**Work to be completed**
Copy out all of the material below word for word, keeping every line as it appears.

**The records**
------------

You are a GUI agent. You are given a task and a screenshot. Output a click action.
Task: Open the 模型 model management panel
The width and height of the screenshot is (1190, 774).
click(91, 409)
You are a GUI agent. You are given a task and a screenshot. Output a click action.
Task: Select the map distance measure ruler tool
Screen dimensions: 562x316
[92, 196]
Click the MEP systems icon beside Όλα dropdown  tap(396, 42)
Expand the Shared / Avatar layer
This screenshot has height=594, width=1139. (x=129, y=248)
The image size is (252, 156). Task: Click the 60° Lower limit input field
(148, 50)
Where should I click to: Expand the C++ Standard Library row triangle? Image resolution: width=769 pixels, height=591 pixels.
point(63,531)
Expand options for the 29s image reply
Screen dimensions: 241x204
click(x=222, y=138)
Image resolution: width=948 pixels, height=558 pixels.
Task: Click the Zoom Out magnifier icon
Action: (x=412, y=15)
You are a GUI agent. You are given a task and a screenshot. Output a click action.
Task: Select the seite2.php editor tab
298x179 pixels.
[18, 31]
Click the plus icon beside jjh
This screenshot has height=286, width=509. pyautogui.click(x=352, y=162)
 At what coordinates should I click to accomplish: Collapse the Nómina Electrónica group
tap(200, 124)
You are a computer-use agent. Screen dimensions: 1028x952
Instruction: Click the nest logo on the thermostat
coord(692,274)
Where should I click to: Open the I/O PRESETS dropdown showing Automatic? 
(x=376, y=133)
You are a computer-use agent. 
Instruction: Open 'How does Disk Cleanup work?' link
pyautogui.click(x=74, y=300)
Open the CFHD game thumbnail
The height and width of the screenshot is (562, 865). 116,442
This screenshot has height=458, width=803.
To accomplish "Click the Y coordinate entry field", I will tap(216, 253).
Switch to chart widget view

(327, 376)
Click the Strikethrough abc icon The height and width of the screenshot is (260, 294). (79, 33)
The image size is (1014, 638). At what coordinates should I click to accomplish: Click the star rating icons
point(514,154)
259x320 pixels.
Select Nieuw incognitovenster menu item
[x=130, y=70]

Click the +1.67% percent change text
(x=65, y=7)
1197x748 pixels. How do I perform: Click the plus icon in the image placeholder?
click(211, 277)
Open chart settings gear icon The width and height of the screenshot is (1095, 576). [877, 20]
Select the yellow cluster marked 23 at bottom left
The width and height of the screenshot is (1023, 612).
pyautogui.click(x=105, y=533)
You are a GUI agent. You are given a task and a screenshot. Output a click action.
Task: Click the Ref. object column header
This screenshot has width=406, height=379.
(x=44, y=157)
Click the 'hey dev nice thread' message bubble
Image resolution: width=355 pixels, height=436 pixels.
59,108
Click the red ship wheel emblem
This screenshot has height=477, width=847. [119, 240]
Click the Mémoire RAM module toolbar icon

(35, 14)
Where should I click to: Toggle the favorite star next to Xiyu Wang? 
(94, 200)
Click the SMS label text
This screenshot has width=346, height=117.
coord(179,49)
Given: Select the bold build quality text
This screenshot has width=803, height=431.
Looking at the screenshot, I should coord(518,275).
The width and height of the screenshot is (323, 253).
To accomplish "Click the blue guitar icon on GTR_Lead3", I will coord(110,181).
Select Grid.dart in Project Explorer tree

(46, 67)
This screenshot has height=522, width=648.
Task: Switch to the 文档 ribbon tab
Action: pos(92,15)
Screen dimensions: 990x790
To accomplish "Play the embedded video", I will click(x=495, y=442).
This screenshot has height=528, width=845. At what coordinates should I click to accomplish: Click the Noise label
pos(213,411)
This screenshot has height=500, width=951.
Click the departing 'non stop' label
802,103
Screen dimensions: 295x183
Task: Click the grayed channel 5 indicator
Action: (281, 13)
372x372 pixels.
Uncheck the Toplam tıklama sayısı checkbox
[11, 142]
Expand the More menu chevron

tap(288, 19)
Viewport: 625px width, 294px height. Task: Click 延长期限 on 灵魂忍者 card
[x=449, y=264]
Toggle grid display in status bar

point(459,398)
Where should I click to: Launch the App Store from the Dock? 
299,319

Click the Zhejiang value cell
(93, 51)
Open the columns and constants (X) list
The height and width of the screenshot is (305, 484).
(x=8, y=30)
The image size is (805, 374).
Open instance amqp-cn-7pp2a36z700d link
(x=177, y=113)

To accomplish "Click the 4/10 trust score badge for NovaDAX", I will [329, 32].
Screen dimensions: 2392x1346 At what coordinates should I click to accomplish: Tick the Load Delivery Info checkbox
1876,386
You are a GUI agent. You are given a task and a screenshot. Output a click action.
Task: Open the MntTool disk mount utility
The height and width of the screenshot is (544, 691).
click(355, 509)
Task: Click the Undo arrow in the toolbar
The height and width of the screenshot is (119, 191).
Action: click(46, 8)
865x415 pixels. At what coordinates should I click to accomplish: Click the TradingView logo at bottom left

------------

**Output for this task**
You are a GUI agent. You are given a task and a screenshot. Output a click action.
Task: Open the 模型 model management panel
The width and height of the screenshot is (1190, 774).
click(91, 409)
You are a GUI agent. You are given a task and a screenshot. Output a click action.
Task: Select the map distance measure ruler tool
Screen dimensions: 562x316
[92, 196]
Click the MEP systems icon beside Όλα dropdown  tap(396, 42)
Expand the Shared / Avatar layer
This screenshot has height=594, width=1139. (x=129, y=248)
The image size is (252, 156). Task: Click the 60° Lower limit input field
(148, 50)
Where should I click to: Expand the C++ Standard Library row triangle? Image resolution: width=769 pixels, height=591 pixels.
point(63,531)
Expand options for the 29s image reply
Screen dimensions: 241x204
click(x=222, y=138)
Image resolution: width=948 pixels, height=558 pixels.
Task: Click the Zoom Out magnifier icon
Action: (x=412, y=15)
You are a GUI agent. You are given a task and a screenshot. Output a click action.
Task: Select the seite2.php editor tab
298x179 pixels.
[18, 31]
Click the plus icon beside jjh
This screenshot has height=286, width=509. pyautogui.click(x=352, y=162)
 At what coordinates should I click to accomplish: Collapse the Nómina Electrónica group
tap(200, 124)
You are a computer-use agent. Screen dimensions: 1028x952
Instruction: Click the nest logo on the thermostat
coord(692,274)
Where should I click to: Open the I/O PRESETS dropdown showing Automatic? 
(x=376, y=133)
You are a computer-use agent. 
Instruction: Open 'How does Disk Cleanup work?' link
pyautogui.click(x=74, y=300)
Open the CFHD game thumbnail
The height and width of the screenshot is (562, 865). 116,442
This screenshot has height=458, width=803.
To accomplish "Click the Y coordinate entry field", I will tap(216, 253).
Switch to chart widget view

(327, 376)
Click the Strikethrough abc icon The height and width of the screenshot is (260, 294). (79, 33)
The image size is (1014, 638). At what coordinates should I click to accomplish: Click the star rating icons
point(514,154)
259x320 pixels.
Select Nieuw incognitovenster menu item
[x=130, y=70]

Click the +1.67% percent change text
(x=65, y=7)
1197x748 pixels. How do I perform: Click the plus icon in the image placeholder?
click(211, 277)
Open chart settings gear icon The width and height of the screenshot is (1095, 576). [877, 20]
Select the yellow cluster marked 23 at bottom left
The width and height of the screenshot is (1023, 612).
pyautogui.click(x=105, y=533)
You are a GUI agent. You are given a task and a screenshot. Output a click action.
Task: Click the Ref. object column header
This screenshot has width=406, height=379.
(x=44, y=157)
Click the 'hey dev nice thread' message bubble
Image resolution: width=355 pixels, height=436 pixels.
59,108
Click the red ship wheel emblem
This screenshot has height=477, width=847. [119, 240]
Click the Mémoire RAM module toolbar icon

(35, 14)
Where should I click to: Toggle the favorite star next to Xiyu Wang? 
(94, 200)
Click the SMS label text
This screenshot has width=346, height=117.
coord(179,49)
Given: Select the bold build quality text
This screenshot has width=803, height=431.
Looking at the screenshot, I should coord(518,275).
The width and height of the screenshot is (323, 253).
To accomplish "Click the blue guitar icon on GTR_Lead3", I will coord(110,181).
Select Grid.dart in Project Explorer tree

(46, 67)
This screenshot has height=522, width=648.
Task: Switch to the 文档 ribbon tab
Action: pos(92,15)
Screen dimensions: 990x790
To accomplish "Play the embedded video", I will click(x=495, y=442).
This screenshot has height=528, width=845. At what coordinates should I click to accomplish: Click the Noise label
pos(213,411)
This screenshot has height=500, width=951.
Click the departing 'non stop' label
802,103
Screen dimensions: 295x183
Task: Click the grayed channel 5 indicator
Action: (281, 13)
372x372 pixels.
Uncheck the Toplam tıklama sayısı checkbox
[11, 142]
Expand the More menu chevron

tap(288, 19)
Viewport: 625px width, 294px height. Task: Click 延长期限 on 灵魂忍者 card
[x=449, y=264]
Toggle grid display in status bar

point(459,398)
Where should I click to: Launch the App Store from the Dock? 
299,319

Click the Zhejiang value cell
(93, 51)
Open the columns and constants (X) list
The height and width of the screenshot is (305, 484).
(x=8, y=30)
The image size is (805, 374).
Open instance amqp-cn-7pp2a36z700d link
(x=177, y=113)

To accomplish "Click the 4/10 trust score badge for NovaDAX", I will [329, 32].
Screen dimensions: 2392x1346 At what coordinates should I click to accomplish: Tick the Load Delivery Info checkbox
1876,386
You are a GUI agent. You are given a task and a screenshot. Output a click action.
Task: Open the MntTool disk mount utility
The height and width of the screenshot is (544, 691).
click(355, 509)
Task: Click the Undo arrow in the toolbar
The height and width of the screenshot is (119, 191).
Action: click(46, 8)
865x415 pixels. At what coordinates should I click to accomplish: Click the TradingView logo at bottom left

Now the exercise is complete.